* Work item:
Restate the data that follows exactly as it stands, beginning with the first line and ending with the line that contains "[Compartilhar no WhatsApp] (103, 651)".

(Collected data)
┄┄┄┄┄┄┄┄┄┄┄┄┄┄┄┄┄┄┄┄

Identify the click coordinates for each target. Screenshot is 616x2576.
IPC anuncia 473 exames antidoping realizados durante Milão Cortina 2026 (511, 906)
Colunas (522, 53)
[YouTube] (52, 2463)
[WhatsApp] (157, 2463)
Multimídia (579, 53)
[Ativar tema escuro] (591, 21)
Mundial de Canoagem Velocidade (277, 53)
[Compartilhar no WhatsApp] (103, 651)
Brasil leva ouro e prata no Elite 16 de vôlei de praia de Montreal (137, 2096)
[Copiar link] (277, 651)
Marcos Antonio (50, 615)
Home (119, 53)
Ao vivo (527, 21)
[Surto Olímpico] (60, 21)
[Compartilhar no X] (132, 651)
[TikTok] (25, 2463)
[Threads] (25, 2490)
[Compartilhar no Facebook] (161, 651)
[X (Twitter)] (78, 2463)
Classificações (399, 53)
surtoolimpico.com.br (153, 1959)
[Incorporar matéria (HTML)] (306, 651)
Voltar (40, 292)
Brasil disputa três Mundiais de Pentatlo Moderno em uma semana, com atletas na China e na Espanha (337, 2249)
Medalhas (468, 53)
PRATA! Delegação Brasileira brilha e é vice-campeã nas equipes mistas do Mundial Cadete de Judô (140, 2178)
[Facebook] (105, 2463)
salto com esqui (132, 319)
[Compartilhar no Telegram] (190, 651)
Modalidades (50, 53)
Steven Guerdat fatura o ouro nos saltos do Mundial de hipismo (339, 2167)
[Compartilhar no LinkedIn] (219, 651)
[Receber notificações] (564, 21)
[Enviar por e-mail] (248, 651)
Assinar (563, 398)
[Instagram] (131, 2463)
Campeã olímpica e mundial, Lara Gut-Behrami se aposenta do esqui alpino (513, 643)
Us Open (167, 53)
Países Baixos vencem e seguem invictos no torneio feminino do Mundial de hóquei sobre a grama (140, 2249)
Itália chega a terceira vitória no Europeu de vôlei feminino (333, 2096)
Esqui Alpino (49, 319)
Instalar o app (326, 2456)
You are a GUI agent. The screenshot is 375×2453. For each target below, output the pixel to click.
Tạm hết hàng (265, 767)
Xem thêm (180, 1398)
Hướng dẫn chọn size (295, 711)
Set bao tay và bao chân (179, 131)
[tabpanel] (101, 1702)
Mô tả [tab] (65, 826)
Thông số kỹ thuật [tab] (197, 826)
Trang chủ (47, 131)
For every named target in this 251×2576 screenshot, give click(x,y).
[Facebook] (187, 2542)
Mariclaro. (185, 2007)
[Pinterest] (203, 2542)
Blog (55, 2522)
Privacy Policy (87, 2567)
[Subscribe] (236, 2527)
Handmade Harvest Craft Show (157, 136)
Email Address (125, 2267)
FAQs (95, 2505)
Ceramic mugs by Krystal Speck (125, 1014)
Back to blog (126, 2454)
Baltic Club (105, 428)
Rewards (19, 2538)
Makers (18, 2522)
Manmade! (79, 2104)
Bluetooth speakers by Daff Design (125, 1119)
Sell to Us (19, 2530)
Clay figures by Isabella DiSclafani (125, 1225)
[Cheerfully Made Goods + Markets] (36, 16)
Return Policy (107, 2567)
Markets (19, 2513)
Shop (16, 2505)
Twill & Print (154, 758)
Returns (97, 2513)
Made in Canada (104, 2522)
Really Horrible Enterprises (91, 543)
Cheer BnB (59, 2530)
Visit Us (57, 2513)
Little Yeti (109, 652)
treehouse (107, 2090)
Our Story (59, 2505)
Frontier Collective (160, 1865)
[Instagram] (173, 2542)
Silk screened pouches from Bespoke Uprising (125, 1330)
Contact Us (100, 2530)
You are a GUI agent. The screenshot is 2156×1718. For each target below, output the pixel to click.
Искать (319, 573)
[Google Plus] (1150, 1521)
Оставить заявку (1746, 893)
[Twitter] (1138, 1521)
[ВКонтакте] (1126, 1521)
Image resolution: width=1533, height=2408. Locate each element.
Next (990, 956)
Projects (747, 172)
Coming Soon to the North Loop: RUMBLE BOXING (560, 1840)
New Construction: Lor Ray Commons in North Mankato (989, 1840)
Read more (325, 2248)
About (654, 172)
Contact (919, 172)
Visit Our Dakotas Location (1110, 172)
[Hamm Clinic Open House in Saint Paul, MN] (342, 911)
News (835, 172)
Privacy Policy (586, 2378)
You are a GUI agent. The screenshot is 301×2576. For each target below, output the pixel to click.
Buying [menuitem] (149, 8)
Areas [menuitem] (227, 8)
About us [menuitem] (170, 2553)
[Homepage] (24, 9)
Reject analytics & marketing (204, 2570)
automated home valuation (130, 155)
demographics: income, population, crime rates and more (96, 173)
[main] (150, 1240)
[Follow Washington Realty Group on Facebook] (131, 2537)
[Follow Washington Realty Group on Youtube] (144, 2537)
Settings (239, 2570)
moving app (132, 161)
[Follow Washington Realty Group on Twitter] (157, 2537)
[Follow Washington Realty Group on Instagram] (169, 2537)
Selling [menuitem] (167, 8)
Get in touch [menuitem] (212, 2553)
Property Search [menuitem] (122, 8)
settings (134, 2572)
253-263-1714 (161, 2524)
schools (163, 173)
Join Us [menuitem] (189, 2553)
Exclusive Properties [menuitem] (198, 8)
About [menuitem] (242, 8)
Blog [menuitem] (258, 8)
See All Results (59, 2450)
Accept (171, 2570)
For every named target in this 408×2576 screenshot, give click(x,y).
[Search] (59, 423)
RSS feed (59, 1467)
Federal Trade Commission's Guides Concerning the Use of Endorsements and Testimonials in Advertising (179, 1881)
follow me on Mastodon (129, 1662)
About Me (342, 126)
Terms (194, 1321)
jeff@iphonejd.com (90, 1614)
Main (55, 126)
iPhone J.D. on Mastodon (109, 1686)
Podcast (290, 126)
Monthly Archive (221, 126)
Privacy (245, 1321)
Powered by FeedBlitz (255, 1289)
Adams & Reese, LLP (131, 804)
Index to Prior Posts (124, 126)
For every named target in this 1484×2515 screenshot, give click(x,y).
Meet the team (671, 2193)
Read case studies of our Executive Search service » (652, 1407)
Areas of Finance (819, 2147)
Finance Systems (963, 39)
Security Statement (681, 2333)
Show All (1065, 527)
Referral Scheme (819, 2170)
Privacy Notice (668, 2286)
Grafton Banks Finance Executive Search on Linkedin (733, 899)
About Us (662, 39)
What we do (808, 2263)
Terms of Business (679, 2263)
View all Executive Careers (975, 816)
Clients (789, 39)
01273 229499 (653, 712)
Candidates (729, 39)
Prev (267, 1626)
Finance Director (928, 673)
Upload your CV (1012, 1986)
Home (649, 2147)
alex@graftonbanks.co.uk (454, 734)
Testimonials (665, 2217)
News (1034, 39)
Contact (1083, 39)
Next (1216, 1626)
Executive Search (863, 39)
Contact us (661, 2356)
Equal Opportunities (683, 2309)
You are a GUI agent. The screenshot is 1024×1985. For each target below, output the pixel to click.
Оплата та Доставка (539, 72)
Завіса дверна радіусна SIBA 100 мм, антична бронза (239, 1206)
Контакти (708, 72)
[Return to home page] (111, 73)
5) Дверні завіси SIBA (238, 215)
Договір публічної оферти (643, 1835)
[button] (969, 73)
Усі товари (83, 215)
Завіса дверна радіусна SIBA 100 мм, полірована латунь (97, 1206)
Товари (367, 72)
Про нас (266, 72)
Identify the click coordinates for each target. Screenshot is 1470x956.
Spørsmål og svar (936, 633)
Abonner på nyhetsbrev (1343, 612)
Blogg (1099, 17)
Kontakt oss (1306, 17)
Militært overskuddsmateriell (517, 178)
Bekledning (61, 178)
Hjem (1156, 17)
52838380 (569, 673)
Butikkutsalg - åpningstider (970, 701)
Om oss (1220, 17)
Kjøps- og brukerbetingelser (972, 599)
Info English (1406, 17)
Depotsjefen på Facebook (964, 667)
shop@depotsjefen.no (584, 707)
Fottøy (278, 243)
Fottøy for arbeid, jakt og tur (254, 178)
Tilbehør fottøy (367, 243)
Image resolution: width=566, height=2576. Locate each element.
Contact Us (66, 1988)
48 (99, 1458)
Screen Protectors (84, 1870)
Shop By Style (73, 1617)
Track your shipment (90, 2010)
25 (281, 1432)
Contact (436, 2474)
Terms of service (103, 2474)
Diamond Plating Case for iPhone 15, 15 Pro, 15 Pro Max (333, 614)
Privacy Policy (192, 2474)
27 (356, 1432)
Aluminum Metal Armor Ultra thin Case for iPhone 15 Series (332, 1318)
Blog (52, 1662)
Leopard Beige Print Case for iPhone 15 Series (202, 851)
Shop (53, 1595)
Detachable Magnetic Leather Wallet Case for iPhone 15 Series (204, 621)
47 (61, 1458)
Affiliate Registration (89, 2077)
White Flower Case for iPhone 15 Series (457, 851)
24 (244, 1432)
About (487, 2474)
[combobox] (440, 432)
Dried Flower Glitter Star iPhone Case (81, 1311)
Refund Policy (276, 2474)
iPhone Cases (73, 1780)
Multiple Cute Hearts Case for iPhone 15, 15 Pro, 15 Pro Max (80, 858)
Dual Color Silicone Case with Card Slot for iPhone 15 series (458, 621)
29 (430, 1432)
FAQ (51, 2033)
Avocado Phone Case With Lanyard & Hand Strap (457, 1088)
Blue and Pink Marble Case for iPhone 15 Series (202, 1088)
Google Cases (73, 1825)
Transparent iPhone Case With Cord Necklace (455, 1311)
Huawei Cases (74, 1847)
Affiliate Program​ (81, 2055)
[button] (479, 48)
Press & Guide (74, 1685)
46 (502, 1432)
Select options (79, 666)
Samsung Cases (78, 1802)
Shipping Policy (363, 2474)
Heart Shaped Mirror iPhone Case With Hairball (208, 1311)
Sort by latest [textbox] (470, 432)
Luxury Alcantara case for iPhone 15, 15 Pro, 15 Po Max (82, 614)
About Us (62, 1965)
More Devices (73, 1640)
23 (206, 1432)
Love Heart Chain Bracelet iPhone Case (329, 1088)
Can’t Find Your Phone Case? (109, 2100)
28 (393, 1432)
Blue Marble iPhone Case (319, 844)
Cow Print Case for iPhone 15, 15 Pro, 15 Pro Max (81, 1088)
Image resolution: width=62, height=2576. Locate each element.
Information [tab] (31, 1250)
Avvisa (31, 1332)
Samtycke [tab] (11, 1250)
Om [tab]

┄┄┄┄┄┄┄┄┄┄┄┄┄┄┄┄┄┄┄┄

* Task response:
Identify the click coordinates for each target. Screenshot is 616x2576.
IPC anuncia 473 exames antidoping realizados durante Milão Cortina 2026 (511, 906)
Colunas (522, 53)
[YouTube] (52, 2463)
[WhatsApp] (157, 2463)
Multimídia (579, 53)
[Ativar tema escuro] (591, 21)
Mundial de Canoagem Velocidade (277, 53)
[Compartilhar no WhatsApp] (103, 651)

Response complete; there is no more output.